According to Blue Coat System research growing use of encryption to address privacy concerns is creating perfect conditions for
cyber criminals to hide malware inside encrypted transactions and even reducing the level of sophistication required for malware to avoid detection.
The use of encryption on websites both business and consumer is increasing as concern around personal privacy grow. In fact, Eight of the top 10 global websites as ranked by Alexa Deploy SSL encryption technology throughout all or portions of their sites. For instance, technology goliaths Google, Amazon and Facebook have switched to an “always on HTTPS” model to secure all data in transit using SSL encryption.
Business-essential applications, such as file-storage, search, cloud-based business software and social media, have long-used encryption to protect data-in-transit. However, the lack of visibility into SSL traffic represents a potential vulnerability in many enterprises where benign and hostile uses of SSL are indistinguishable to many security devices. As a result, encryption enables threats to bypass network security and allows sensitive employee or corporate data to leak from anywhere inside the enterprise.
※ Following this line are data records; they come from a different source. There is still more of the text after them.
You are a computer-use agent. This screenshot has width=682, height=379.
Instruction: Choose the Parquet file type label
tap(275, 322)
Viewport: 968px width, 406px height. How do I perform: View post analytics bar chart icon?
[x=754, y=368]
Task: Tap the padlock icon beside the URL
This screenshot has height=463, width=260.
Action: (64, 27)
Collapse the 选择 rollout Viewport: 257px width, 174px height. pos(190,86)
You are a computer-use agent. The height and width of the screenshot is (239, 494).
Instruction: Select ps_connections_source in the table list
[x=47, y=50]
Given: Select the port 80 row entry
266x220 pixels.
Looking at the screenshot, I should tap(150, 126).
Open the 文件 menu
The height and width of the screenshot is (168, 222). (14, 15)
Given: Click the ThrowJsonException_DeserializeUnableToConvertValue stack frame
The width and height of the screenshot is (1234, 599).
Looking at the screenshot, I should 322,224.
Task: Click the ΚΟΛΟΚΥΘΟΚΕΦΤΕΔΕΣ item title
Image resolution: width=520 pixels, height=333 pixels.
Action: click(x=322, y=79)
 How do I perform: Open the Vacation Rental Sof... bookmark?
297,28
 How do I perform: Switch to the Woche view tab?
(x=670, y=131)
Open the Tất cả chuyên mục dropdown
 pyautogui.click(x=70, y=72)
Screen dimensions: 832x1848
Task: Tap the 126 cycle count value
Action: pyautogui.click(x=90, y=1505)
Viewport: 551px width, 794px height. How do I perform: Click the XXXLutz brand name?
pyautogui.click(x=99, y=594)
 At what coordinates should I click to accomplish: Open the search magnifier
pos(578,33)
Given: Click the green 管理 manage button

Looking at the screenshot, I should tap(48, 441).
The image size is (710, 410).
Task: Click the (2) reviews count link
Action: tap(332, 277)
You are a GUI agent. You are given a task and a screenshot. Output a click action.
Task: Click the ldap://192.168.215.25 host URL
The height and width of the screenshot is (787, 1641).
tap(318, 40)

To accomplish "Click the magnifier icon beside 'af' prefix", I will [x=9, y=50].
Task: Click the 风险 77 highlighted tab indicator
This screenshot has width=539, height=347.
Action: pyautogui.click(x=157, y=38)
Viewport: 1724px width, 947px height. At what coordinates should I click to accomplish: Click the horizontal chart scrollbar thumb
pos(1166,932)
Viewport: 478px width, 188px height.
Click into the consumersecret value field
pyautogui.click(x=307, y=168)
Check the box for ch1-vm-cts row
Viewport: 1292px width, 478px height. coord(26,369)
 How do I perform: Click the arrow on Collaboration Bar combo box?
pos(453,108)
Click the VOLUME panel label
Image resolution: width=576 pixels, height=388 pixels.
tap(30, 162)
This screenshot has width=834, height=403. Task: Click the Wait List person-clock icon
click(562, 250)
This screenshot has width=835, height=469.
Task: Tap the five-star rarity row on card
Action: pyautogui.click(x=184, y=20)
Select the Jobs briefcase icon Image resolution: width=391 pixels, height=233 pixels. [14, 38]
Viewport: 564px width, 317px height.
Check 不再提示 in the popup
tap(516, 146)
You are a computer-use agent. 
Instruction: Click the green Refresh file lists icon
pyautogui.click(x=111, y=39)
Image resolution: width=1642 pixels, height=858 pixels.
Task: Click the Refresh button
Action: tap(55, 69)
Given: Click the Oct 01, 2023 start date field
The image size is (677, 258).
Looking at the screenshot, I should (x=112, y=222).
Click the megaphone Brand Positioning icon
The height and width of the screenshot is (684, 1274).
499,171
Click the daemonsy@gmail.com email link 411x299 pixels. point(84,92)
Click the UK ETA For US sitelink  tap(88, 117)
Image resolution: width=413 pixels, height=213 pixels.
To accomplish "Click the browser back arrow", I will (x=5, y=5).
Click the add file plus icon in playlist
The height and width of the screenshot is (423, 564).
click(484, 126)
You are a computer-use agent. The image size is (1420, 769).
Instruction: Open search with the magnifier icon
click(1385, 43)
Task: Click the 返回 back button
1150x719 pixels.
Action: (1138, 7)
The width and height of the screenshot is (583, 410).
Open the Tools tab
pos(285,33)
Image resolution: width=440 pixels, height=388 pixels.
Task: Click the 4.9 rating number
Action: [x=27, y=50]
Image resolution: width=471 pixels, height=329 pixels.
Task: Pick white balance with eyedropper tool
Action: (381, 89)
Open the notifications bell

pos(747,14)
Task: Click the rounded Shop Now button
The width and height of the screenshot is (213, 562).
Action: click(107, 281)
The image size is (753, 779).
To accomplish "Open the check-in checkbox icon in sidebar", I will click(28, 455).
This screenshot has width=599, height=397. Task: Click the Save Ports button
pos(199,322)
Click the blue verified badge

Blue Coat’s latest security report 2014 security report-The visibility void explains encrypted traffic is becoming more popular with cyber criminals because:
- Malware attacks, using encryption as a cloak, do not need to be complex because the malware operators believe the encryption prevents the enterprise from seeing the attack
- Significant data loss can occur as a result of malicious acts by hostile outsiders or disgruntled insiders, who can easily transmit sensitive information
- By simply combining short-lived websites, “One-Day Wonders,” with encryption and running incoming malware and/or outgoing data theft over SSL, organizations can be completely blind to the attack, and unable to prevent, detect or respond.
The growing use of encryption means many businesses are unable to track the legitimate corporate information entering and leaving their networks, creating a growing blind spot for enterprises. In fact, over a 12-month period beginning September 2013, between 11 percent and 14 percent of the security information requests that Blue Coat researchers received on average each week were asking about encrypted websites.
One example of an unsophisticated malware threat hiding in encrypted traffic is Dyre, a widely distributed, password-stealing Trojan originating in the Ukraine. After authorities shut down Zeus, one of the most successful Trojan horse malwares, Dyre quickly took its place by simply adding encryption. Today Dyre exploits human behavior to target some of the world’s largest enterprises to compromise accounts that can expose Social Security numbers, bank account information, protected health information, intellectual property and much more.